Class 7 Lab 1 ‐ Creating Alerts - Justin-Boyd/CIT-Class GitHub Wiki

Task 1: Generate Access Logs

Step 1

  • Start your pfSense machine

Step 2

  • Start your Ubuntu machine, click Activities, search for the terminal, and open it.

Step 3

  • Type the command ip address, find your interface card, and write down your IP.

Step 4

  • Use the command sudo /opt/splunk/bin/splunk start to start the Splunk daemon.

Step 5

  • Use the command service apache2 start to start Apache2.

Step 6

  • Open a new tab and browse to localhost

Step 7

  • Browse to localhost/random and try to access a nonexistent page to generate the 404 HTTP error code and logs.

Step 8

  • On your Windows 10 machine, open Microsoft Edge.

Step 9

  • Browse to the following IP address: your Ubuntu machine/random

Task 2: Create a Custom 404 Alert

Step 1

  • In Ubuntu, click the Firefox icon in the panel on the left and browse to 127.0.0.1:8000
  • Sign in with the username admin and the password Aa123456

Step 2

  • Click Search & Reporting.

Step 3

  • Use the query source= “/var/log/apache2/access.log”, then click the dropdown and select status_code 404 to show it in your search.

Step 4

  • Use the query source="/var/log/apache2/access.log" AND status_code=404 to search for the Apache 404 status code.

Step 5

  • Click Save As at the top right and then select Alert.

Step 6

  • In the window that appears, configure the alert settings as follows, and then click
  • Save:
    • Title: Dir.Enum
    • Alert type: Real-time
    • Trigger alert when: Number of results
    • Is greater than: 4
    • Trigger: For each result
    • Throttle: Check
    • Suppress results containing: ip_addr_count
    • Add Actions: Add to Triggered Alerts

Step 7

  • Click Continue Editing.

Step 8

  • Open a new browser from the Windows 10 machine and navigate to the nonexistent Apache page (Ubuntu IP/random) to generate 404 logs.

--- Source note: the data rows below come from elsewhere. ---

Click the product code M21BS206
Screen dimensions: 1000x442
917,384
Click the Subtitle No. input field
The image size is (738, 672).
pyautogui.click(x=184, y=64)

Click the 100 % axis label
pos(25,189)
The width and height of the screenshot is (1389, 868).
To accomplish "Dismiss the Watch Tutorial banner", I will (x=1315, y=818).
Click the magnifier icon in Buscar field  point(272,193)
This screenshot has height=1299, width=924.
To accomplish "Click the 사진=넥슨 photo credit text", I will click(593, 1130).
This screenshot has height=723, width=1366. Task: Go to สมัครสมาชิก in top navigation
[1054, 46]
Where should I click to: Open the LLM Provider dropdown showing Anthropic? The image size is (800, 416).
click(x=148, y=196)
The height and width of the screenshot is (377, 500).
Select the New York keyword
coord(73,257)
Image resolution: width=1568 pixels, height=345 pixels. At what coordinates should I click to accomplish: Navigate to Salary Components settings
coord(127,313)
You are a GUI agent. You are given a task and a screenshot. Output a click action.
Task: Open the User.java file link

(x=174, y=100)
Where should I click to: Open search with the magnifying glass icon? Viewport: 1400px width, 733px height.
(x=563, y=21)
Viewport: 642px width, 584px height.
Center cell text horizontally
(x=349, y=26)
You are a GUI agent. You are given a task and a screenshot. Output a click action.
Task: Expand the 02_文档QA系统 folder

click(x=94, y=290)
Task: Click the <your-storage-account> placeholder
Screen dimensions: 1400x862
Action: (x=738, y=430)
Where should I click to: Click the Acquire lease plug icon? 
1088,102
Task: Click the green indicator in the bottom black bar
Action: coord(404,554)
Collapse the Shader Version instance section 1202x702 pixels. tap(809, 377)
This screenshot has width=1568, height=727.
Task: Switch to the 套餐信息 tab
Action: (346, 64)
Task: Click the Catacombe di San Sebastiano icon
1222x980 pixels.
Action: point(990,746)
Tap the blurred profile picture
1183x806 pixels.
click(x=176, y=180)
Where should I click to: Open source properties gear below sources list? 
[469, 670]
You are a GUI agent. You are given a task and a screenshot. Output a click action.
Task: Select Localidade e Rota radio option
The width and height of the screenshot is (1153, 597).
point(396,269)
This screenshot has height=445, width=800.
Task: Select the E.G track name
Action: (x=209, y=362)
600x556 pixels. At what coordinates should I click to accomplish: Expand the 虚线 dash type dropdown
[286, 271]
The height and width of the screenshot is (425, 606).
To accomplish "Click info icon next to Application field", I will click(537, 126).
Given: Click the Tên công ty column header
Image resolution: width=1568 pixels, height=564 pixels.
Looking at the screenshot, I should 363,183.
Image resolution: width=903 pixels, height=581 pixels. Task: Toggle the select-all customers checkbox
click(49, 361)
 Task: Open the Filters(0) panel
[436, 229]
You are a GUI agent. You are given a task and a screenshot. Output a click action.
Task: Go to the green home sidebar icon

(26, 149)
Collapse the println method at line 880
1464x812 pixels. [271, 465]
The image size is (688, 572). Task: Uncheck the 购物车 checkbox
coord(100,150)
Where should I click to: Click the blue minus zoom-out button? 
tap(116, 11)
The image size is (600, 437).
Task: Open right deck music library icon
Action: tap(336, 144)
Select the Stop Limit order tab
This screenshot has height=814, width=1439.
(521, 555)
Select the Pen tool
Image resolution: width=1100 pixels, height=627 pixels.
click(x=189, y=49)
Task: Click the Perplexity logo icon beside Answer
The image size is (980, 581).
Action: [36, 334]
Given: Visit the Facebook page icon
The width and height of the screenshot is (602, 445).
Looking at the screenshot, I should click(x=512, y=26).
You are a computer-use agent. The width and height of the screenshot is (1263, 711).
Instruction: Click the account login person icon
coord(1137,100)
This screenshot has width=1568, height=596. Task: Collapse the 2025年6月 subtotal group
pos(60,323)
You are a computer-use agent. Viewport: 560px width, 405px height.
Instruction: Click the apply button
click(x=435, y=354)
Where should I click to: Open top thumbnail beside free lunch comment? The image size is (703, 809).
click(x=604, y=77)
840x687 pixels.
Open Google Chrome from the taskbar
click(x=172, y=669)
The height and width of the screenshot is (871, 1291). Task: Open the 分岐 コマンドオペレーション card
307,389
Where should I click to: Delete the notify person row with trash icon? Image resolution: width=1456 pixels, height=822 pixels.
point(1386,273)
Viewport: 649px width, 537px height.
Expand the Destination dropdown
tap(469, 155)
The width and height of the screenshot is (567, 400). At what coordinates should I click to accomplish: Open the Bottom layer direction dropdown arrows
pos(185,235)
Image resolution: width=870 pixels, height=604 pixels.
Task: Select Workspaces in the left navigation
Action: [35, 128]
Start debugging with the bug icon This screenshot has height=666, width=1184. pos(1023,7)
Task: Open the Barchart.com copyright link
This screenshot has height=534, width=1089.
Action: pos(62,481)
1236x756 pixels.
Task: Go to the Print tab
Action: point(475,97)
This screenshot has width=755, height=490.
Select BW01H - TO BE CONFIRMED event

Click the Refresh icon five times to trigger the new alert.

Step 9

  • Go to Triggered Alerts in the Activity menu and check the results.

Task 3: Windows Security Alert

Step 1

  • Go to the Windows machine and log out of the user John to create authentication failures to the account. Then intentionally fail to log in by typing an incorrect password. This will create a Windows event log. Do this at least five to seven times to populate logs for Splunk.

Step 2

  • Go to Search & Reporting and type in the following search to populate logs: source=”wineventlog:security”

Step 3

  • Identify the event ID by using the following: | stats count by EventCode

Step 4

Step 5

  • The command from step 4 will populate the specific event code. You’ll need to add in another search parameter that will show an account with four or more failed login attempts. Add the following: | where count > 4

Step 6

  • Add another user into Windows to test the alert. Open an administrator command line and run the following command: net user /add [username] key=[password]

Step 7

  • Confirm the new user with the command net user

Step 8

  • Logout of the primary account and fail to log into the new user account at least four times. This will create Windows event logs in Splunk.

Step 9

  • Switch to Splunk and update the stats command by adding Account_Name

Step 10

  • Create an alert for the Windows failed logon event. Click Save As and select Alerts. Input the following:
    • Title: WIN - Login Fail
    • Alert type: Real-Time
    • Trigger alert when: Number of results
    • Is greater than: 1
    • Trigger: For each result
    • Throttle: Check
    • Suppress results containing: login_failure
    • Add Actions: Add to Triggered Alerts set to High

Step 11

  • Save the alert and test it by creating more failed login attempts with the user Jane.